I wonder what the 6G conspiracies will be like…
Same as 5G and 4G before that.
Always some scary death lazer.
At what point do we give up with wireless everything & go back to fixed wiring. I don’t like or see much point in putting everything conceivable device on some sort of wireless network.
I keep hearing of ‘smart cities’ which connect up traffic lights, street lighting, traffic sensors, security cameras, parking meters and all sorts to 5G. But so much could likely just use fixed wiring or 4G anyway.
Mind you, I live in a deprived northern town so the mobile networks around here are never congested with thousands of devices being connected (unlike I imagine what it would be like in Newcastle) – only time it has been was when the entire power supply in the town failed for a few hours
They can’t get 5G working reliably, so many better to sort that out first.

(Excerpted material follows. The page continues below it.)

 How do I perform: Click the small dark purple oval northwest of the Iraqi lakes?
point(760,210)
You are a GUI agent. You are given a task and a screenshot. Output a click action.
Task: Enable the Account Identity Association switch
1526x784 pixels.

Works very reliably for me, so much so that i’ve demoted virgin media to being a backup link.
Every time it doesn’t work for one person they come screaming that it sucks or it’s a failure, or it doesn’t work at all for anyone. A lot of people will disagree with you.
Not really. Research isn’t operations. If we don’t begin research others will beat the UK to standardisation and British companies miss out on billions in revenue.
@Country Bumpkin, It is hit-and-miss around here by all accounts, but then this area is not well covered with 5G, I don’t have a 5G phone and in no rush to get one even if 5G worked fine here, because in my opinion 5G on a mobile phone is a complete total waste of time.
I know people in large cities that have 5G, and they tell they have to turn 5G off on their phone and use 4G a fair bit. 5G also don’t like buuildings.
More money wasted on tech along with the over hyped promise of 5G before it, most of us would of been happy with much higher network capacity and full 4G coverage in the UK than sub par battery hungry, pIgion delivery 5G services that most get.
Oddly but not always, switching off 5g on my phone I get better download speeds, that was a disappointment having swallowed the hype.
6G at frequencies approaching 100Ghz and above, would be direct line of sight and possibly only useful in high population or enclosed areas, like shopping centres, stadiums, trains, planes, etc and once you reach 300Ghz you’re in the far infrared optical spectrum. I suppose roadside cells and vehicle to vehicle connectivity might be possible, at high EHF and Infrared 6G frequencies, but the range would be limited by things like rainfall, fog, atmospherics and even the speed of the vehicles.
6G IOT applications will likely appear utilising existing 5G frequencies, but 6G should be considered as an add on to 5G, not a replacement.